Description of the task: Retype the stretch of the listing from the line containing "You are a computer-use agent. Screen" through the line containing "point(243,263)", with both of those lines included.

[Element and text location data]
# # # #

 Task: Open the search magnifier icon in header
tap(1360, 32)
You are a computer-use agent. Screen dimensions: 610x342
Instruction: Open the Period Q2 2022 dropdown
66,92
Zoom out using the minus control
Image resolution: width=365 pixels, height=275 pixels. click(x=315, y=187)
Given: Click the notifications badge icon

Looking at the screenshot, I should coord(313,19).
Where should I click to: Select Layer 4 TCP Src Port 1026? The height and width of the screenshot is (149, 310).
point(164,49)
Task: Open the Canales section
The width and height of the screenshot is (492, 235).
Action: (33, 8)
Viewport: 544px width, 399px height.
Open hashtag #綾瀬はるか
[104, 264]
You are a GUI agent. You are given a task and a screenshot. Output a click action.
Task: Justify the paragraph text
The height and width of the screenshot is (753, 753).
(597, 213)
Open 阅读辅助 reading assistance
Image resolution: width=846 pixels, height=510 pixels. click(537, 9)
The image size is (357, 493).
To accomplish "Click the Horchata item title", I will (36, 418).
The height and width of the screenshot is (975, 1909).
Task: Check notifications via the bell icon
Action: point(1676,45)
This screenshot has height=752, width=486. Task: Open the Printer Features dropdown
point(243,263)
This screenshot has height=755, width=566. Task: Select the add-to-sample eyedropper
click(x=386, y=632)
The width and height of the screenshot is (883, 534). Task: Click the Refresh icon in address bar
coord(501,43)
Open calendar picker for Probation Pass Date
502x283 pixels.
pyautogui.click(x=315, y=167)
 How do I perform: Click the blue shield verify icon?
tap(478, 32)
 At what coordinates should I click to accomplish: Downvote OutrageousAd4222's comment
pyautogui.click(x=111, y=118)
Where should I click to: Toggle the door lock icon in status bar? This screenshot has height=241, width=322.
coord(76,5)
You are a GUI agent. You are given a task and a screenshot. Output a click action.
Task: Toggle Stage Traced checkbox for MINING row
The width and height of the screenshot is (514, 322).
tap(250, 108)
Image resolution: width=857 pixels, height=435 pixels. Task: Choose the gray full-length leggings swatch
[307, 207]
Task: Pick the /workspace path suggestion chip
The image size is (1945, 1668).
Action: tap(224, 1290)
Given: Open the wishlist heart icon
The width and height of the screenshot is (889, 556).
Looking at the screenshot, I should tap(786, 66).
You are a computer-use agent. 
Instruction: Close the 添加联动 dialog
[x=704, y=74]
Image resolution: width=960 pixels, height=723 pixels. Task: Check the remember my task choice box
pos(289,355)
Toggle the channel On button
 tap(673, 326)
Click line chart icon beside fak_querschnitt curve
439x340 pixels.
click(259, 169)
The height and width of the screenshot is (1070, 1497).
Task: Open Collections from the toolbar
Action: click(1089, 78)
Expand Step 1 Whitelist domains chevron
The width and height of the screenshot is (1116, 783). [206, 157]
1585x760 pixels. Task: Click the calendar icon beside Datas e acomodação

# # # #

Solved problem:
You are a computer-use agent. Screen dimensions: 610x342
Instruction: Open the Period Q2 2022 dropdown
66,92
Zoom out using the minus control
Image resolution: width=365 pixels, height=275 pixels. click(x=315, y=187)
Given: Click the notifications badge icon

Looking at the screenshot, I should coord(313,19).
Where should I click to: Select Layer 4 TCP Src Port 1026? The height and width of the screenshot is (149, 310).
point(164,49)
Task: Open the Canales section
The width and height of the screenshot is (492, 235).
Action: (33, 8)
Viewport: 544px width, 399px height.
Open hashtag #綾瀬はるか
[104, 264]
You are a GUI agent. You are given a task and a screenshot. Output a click action.
Task: Justify the paragraph text
The height and width of the screenshot is (753, 753).
(597, 213)
Open 阅读辅助 reading assistance
Image resolution: width=846 pixels, height=510 pixels. click(537, 9)
The image size is (357, 493).
To accomplish "Click the Horchata item title", I will (36, 418).
The height and width of the screenshot is (975, 1909).
Task: Check notifications via the bell icon
Action: point(1676,45)
This screenshot has height=752, width=486. Task: Open the Printer Features dropdown
point(243,263)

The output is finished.